The primary source of law for commercial leases is the Act on Lease and Sale of Business Premises (Official Gazette No. 125/11, 64/15, 112/18, 123/24) which provides that the lease agreement has to be in a written form and prescribes elements and provisions it should contain – in addition to information for identification of the parties (name, address/registered seat, personal identification number) and of the premises (land plot number, land register file number, surface, etage, position, layout as well as all other relevant data), the lease agreement must contain provisions on business activities to be carried out in the premises, use of common equipment and common areas, the deadline for the handover of the premises to the lessee (tenant), terms of the lease, amount of the monthly rent, conditions and manner of the rent increase/decrease and on the time and place of entering into the lease agreement. Said act provides that the lease agreement entered into contrary to these provisions is null and void.

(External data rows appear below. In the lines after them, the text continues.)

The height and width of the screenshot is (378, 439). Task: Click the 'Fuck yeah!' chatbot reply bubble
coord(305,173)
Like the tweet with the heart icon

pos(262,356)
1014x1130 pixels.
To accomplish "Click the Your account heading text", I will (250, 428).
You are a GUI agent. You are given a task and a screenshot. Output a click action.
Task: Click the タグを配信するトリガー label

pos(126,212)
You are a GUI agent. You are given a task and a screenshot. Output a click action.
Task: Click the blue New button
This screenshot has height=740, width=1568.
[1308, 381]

In addition to these mandatory provisions provided in the Act on Lease and Leases of Business Premises, commercial lease agreements can contain additional elaborate provisions detailing the terms of the individual lease (which is usually the case for leases of prime office market premises). They can vary depending on the type of the leased property and its features and level of equipment and facilities used by the tenants, specific needs of the tenant, their needs and requirements depending on the business activities and industry it operates in, whether and to which extent the fit-out-works will be carried out or not, what type of services will be provided by the lessor, types of security instruments to be provided, etc. Many lease agreements, especially more sophisticated ones in terms of lease relationship and obligation of parties are entered into in the form of a private document with its content certified by a notary public, in that way granting the lessor a higher level of legal protection in case of default of the lessee.

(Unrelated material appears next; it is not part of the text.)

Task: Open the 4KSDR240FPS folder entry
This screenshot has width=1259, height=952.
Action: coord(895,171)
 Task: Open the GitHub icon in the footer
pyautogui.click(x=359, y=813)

With respect to the form of the lease agreement concluded by the Republic of Croatia or by the local and regional government unit, the Act on Lease and Sale of Business Premises provides for those lease agreements that their content must be certified by a notary public, otherwise, they are deemed to be null and void.

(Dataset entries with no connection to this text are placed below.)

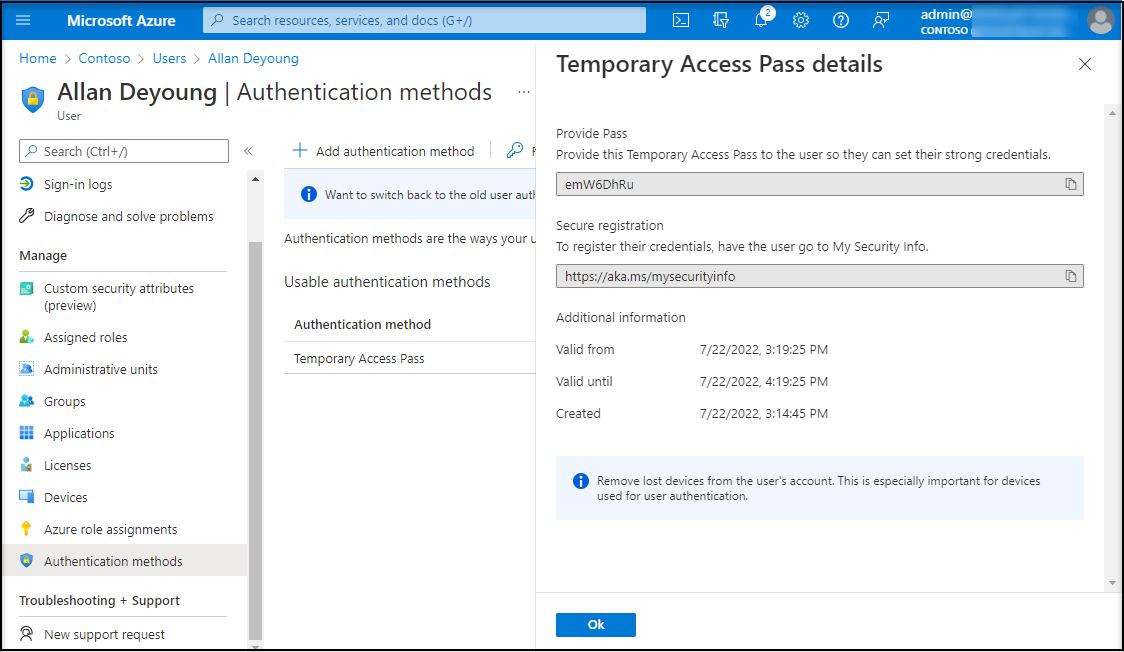Click the sidebar Search (Ctrl+/) box
The image size is (1124, 652).
click(x=124, y=151)
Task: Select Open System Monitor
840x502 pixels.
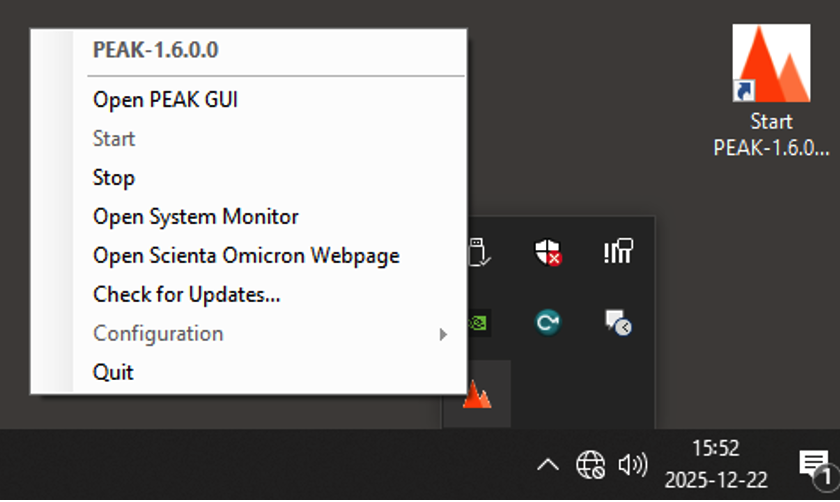Action: (x=196, y=217)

The content of the residential lease (rent) agreement (rental agreement) is regulated under a separate piece of legislation, the Apartments’ Rent Act (Official Gazette No. 91/96, 48/98, 66/98, 22/06, 68/18, 105/20) and was not analyzed within this overview as its focus is a commercial lease of business premises.

6.2 Regulation of Leases

Legal rules for certain leases vary depending on the type of property – for example, the Agricultural Land Act provides detailed rules on the lease of different legal categories of the property, including legal requirements for entering into lease agreements depending on the type of the leased property, its form, conditions, and the procedural rules to be followed in all cases. Another example is the Act on the Management of the Real Estate and Movable Assets Owned by the Republic of Croatia (Official Gazette No. 155/23) which provides detailed provisions on prerequisites for entering into a lease agreement, procedure of entering into a lease agreement, rules for sub-lease, conditions for execution depending on the purpose of the lease etc. for different types of properties owned by the Republic of Croatia – development construction land, apartments and business premises, building with land for the regular use of that building, hiking facilities, camps, non-evaluated construction land, residential facilities, real estate under special management regimes, and real estate of strategic importance for the Republic of Croatia, owned by the Republic of Croatia. Said act also provided that, exceptionally, the ministry competent for state assets is legally authorized also for the management of other real estate whose management is under special legislation entrusted to another authority if the spatial plan for such real estate (whether in a separate construction area and/or outside the boundaries of the construction area) provides construction of golf courses, hotels, hotel resorts, camps, sports facilities, and other similar commercial buildings.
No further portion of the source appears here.